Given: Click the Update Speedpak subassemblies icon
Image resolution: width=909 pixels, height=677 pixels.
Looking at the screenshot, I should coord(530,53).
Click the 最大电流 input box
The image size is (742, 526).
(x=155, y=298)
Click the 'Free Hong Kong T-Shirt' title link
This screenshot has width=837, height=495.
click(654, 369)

########################################

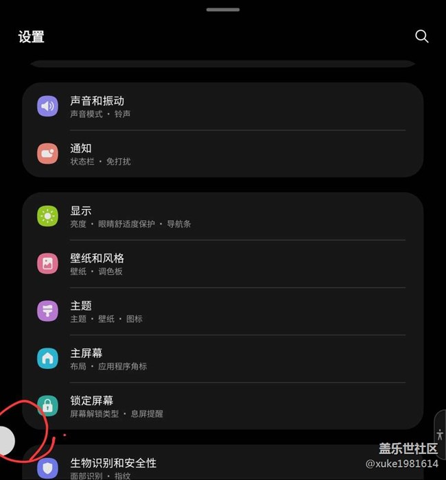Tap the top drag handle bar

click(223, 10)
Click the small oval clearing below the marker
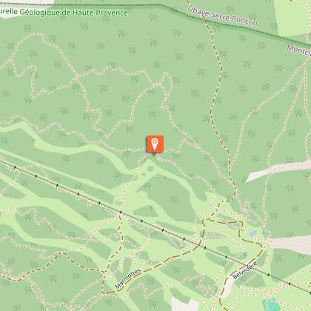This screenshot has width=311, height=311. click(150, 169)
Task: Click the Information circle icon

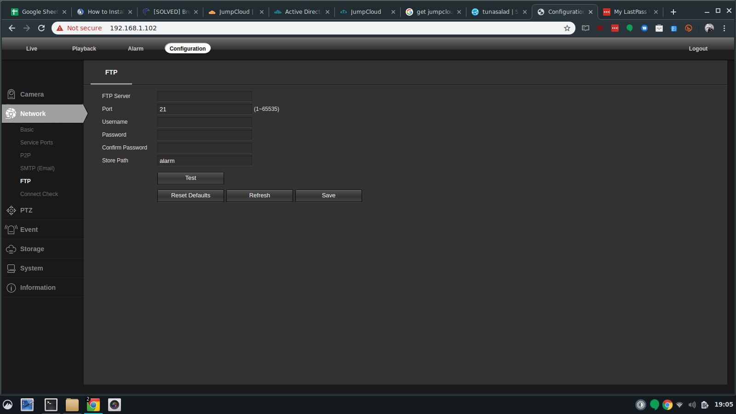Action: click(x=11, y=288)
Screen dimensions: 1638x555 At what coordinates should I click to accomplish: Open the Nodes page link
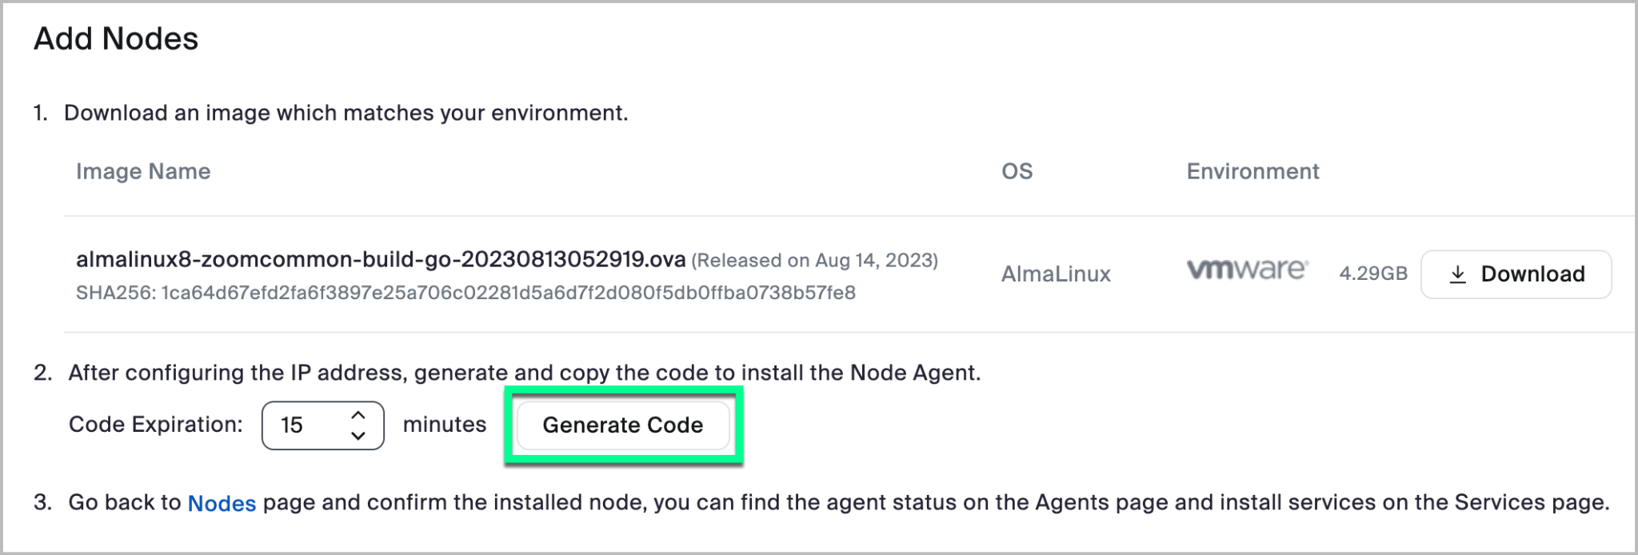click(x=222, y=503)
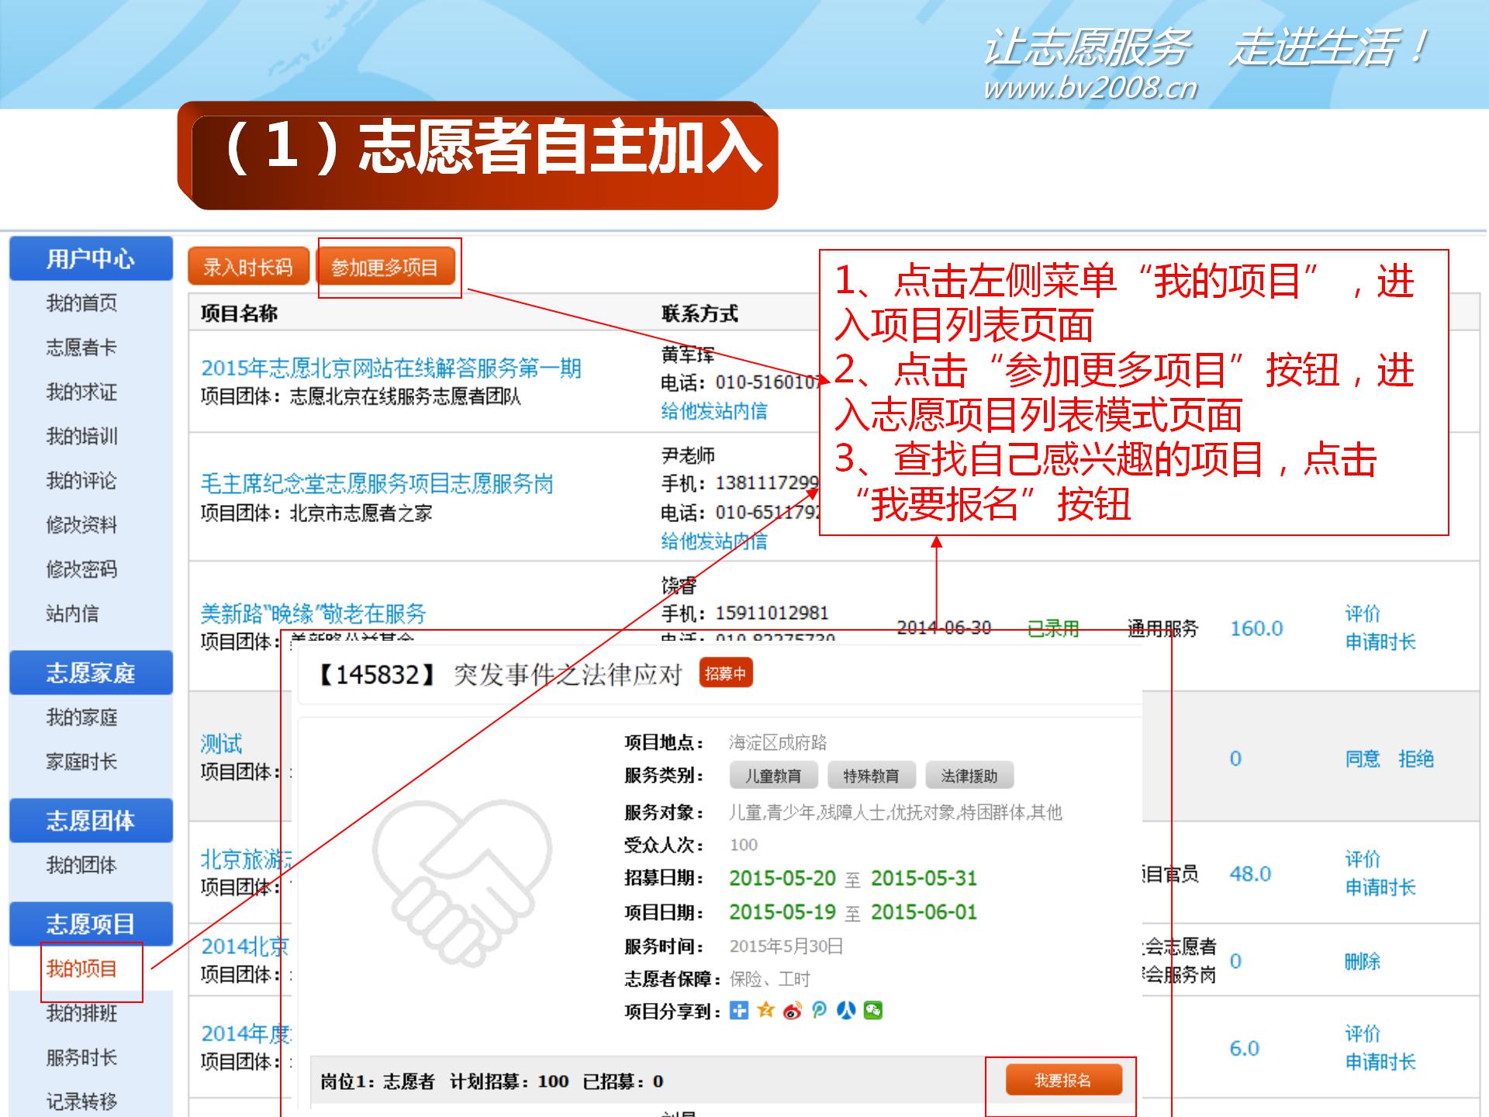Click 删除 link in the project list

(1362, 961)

########################################

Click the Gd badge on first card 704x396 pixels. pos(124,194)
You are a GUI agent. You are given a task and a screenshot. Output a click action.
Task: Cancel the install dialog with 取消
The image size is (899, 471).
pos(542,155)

########################################

→ **Work to do**
Reproduce everything from "Given: Click the" down to "click(654, 369)", with "input box" replaced by "text field" and nothing else altered.

→ **Reply to the exercise**
Given: Click the Update Speedpak subassemblies icon
Image resolution: width=909 pixels, height=677 pixels.
Looking at the screenshot, I should coord(530,53).
Click the 最大电流 text field
The image size is (742, 526).
(x=155, y=298)
Click the 'Free Hong Kong T-Shirt' title link
This screenshot has width=837, height=495.
click(654, 369)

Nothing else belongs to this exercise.